If I were to commit to a new behavior, it would be in September when my brain is programmed for new starts after so many years living on an academic calendar. Or April might be a good time to start a program of self betterment: I’ll take my inspiration from budding trees, new green shoots and flowering bulbs—if they can try again, so can I!
Then, there is my professional objection to New Year’s resolutions. As a clinical psychologist, I know that if I restricted my clients to January as the month for behavior change, I would have a practice that mirrored a ski resort. The season would open in late December when I helped my clients identify the behaviors they wanted to change; then, January would be high season; and February would be a time of mopping up from the sliding and slipping of resolutions that didn’t take hold. We’d be done by March. Instead, as a therapist I believe that every day of the year holds the possibility of making a promise to start a new behavior or cease a self-destructive one.

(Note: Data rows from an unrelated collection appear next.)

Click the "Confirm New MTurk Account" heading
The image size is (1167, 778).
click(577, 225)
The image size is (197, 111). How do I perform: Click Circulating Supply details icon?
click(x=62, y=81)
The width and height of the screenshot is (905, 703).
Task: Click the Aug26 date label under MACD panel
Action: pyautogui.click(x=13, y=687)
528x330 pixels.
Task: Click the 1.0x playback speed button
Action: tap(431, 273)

So, I’d like to suggest another approach to this month: using the good behaviors we’ve already got stocked up. Think of it this way, if we lived during pioneer times, January would be the month when we’d be dipping into our jams made from summer berries. In this spirit of preserving and conserving, I suggest that we use January to focus on what’s already going well, rather than trying to blaze a new behavioral path.
This isn’t such an easy task. When I ask my clients to tell me more about a really good week, they are much more tongue-tied than when it comes to chronicling a series of fights or slights. I think we aren’t as good observers of positive behavior as we are of negative behavior. And, parents aren’t as practiced at “interviewing around successes,” as they are at asking their children about problems.
Here are some ideas to help you hunker down in January to enjoy the fruits of enjoyment and success that are already stored up in your family.
- What did you enjoy about today? What was the best part of your day?
- What went well today?
- Was there any time during the day when you were able to escape feeling worried/tired/upset? What was different? What did you focus on instead?
- Did you do anything today that made you feel like a good friend?
- What do you think I might have noticed if I were a fly on the wall that would have made me feel proud of you? Or made me smile?
- What did you do today that you want to remember to try again tomorrow, because it made you feel happy?
And just as January doesn’t need to have a lock on being a time to start a new behavior, focusing on the good things that are already in place can happen any month of the year.